Collected data
----------

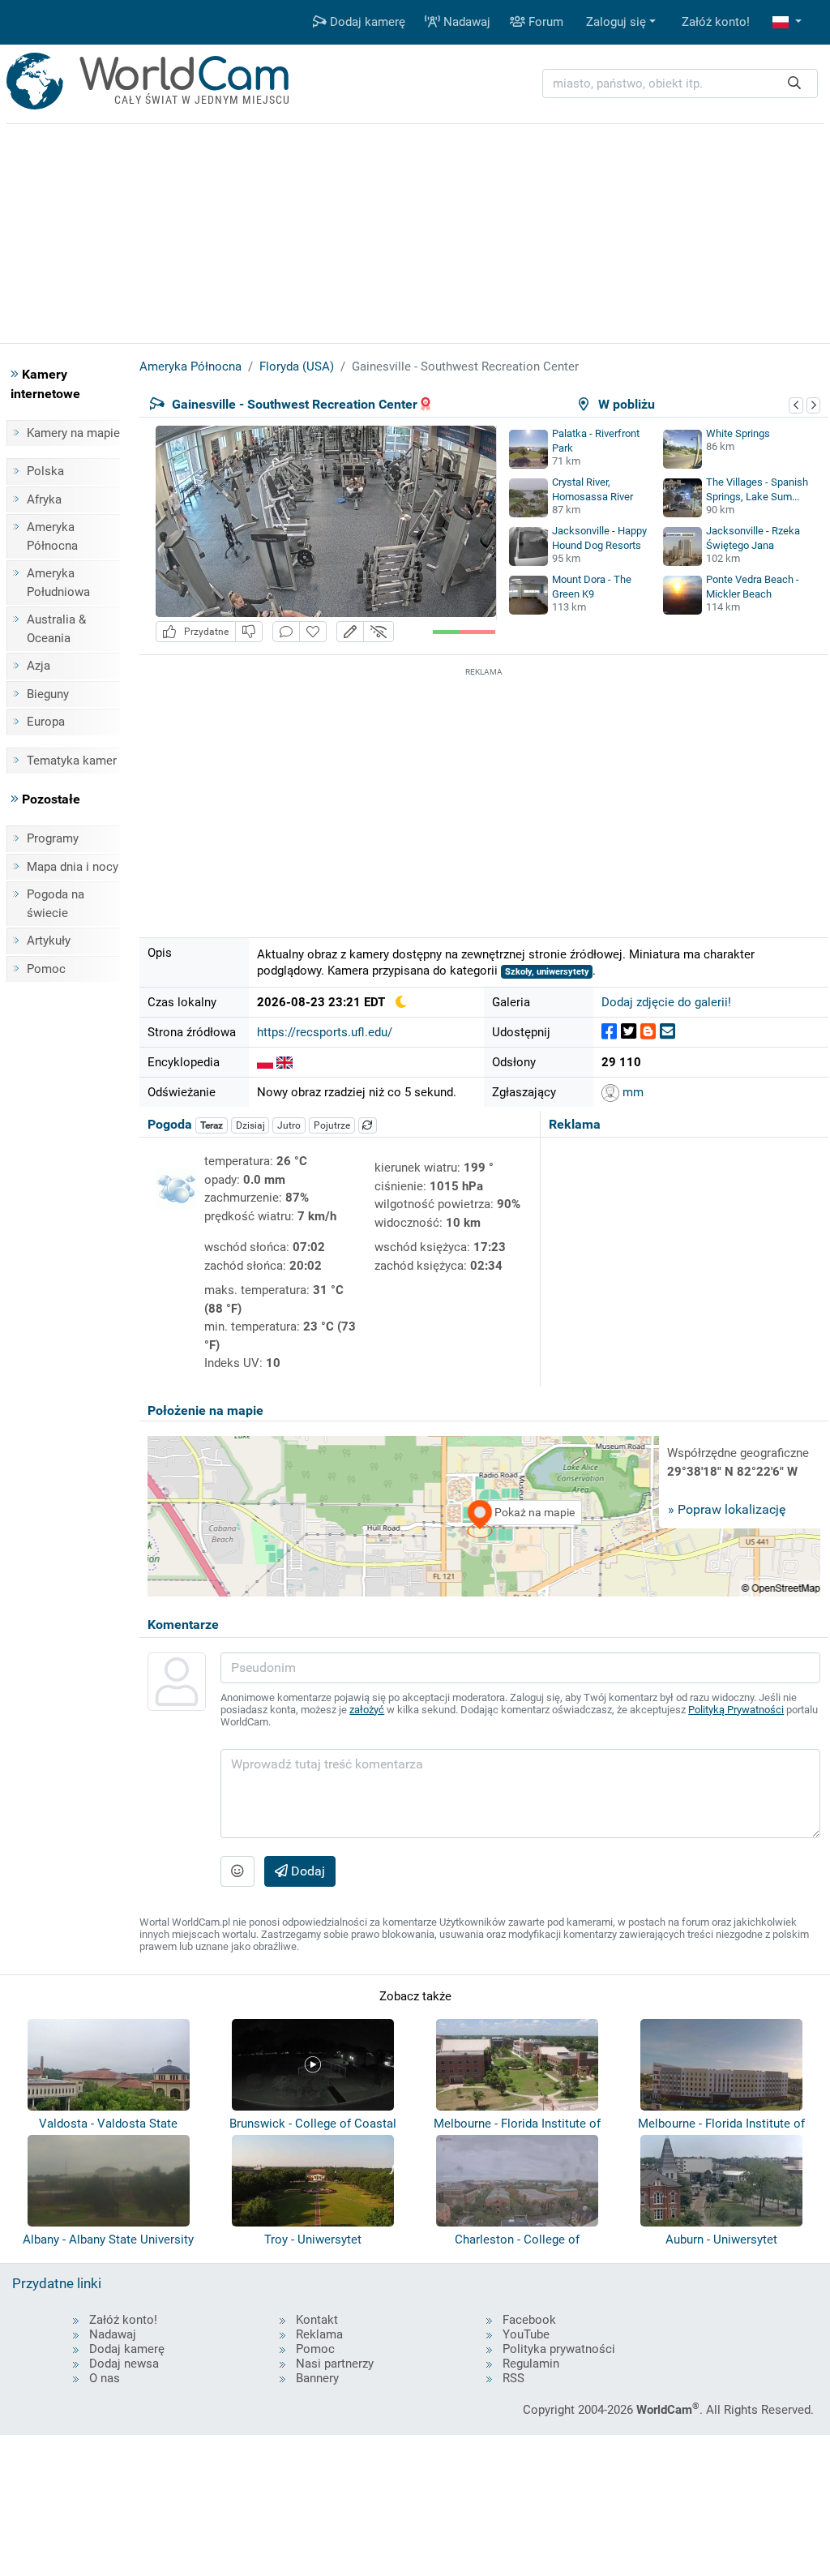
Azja (38, 665)
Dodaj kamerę (366, 22)
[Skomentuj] (286, 632)
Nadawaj (465, 22)
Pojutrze (332, 1125)
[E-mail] (667, 1032)
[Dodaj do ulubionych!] (313, 632)
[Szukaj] (794, 84)
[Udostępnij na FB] (609, 1032)
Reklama (319, 2334)
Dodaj (306, 1871)
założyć (366, 1710)
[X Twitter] (628, 1032)
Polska (45, 471)
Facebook (529, 2319)
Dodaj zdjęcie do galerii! (666, 1002)
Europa (46, 721)
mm (631, 1092)
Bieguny (48, 694)
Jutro (289, 1125)
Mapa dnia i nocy (72, 866)
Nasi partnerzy (335, 2363)
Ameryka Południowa (58, 582)
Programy (53, 838)
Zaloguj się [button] (616, 22)
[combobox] (680, 84)
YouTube (526, 2334)
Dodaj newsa (124, 2363)
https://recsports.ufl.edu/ (324, 1032)
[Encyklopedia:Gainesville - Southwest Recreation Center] (265, 1062)
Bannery (317, 2378)
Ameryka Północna (52, 536)
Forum (544, 22)
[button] (787, 22)
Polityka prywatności (559, 2349)
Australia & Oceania (56, 628)
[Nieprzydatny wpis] (249, 632)
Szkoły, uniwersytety (547, 972)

----------

__ABOUT THIS EXERCISE__
Would you output each entry exactly and leave the pictures behind?

__OUTPUT OF THE EXERCISE__
Azja (38, 665)
Dodaj kamerę (366, 22)
[Skomentuj] (286, 632)
Nadawaj (465, 22)
Pojutrze (332, 1125)
[E-mail] (667, 1032)
[Dodaj do ulubionych!] (313, 632)
[Szukaj] (794, 84)
[Udostępnij na FB] (609, 1032)
Reklama (319, 2334)
Dodaj (306, 1871)
założyć (366, 1710)
[X Twitter] (628, 1032)
Polska (45, 471)
Facebook (529, 2319)
Dodaj zdjęcie do galerii! (666, 1002)
Europa (46, 721)
mm (631, 1092)
Bieguny (48, 694)
Jutro (289, 1125)
Mapa dnia i nocy (72, 866)
Nasi partnerzy (335, 2363)
Ameryka Południowa (58, 582)
Programy (53, 838)
Zaloguj się [button] (616, 22)
[combobox] (680, 84)
YouTube (526, 2334)
Dodaj newsa (124, 2363)
https://recsports.ufl.edu/ (324, 1032)
[Encyklopedia:Gainesville - Southwest Recreation Center] (265, 1062)
Bannery (317, 2378)
Ameryka Północna (52, 536)
Forum (544, 22)
[button] (787, 22)
Polityka prywatności (559, 2349)
Australia & Oceania (56, 628)
[Nieprzydatny wpis] (249, 632)
Szkoły, uniwersytety (547, 972)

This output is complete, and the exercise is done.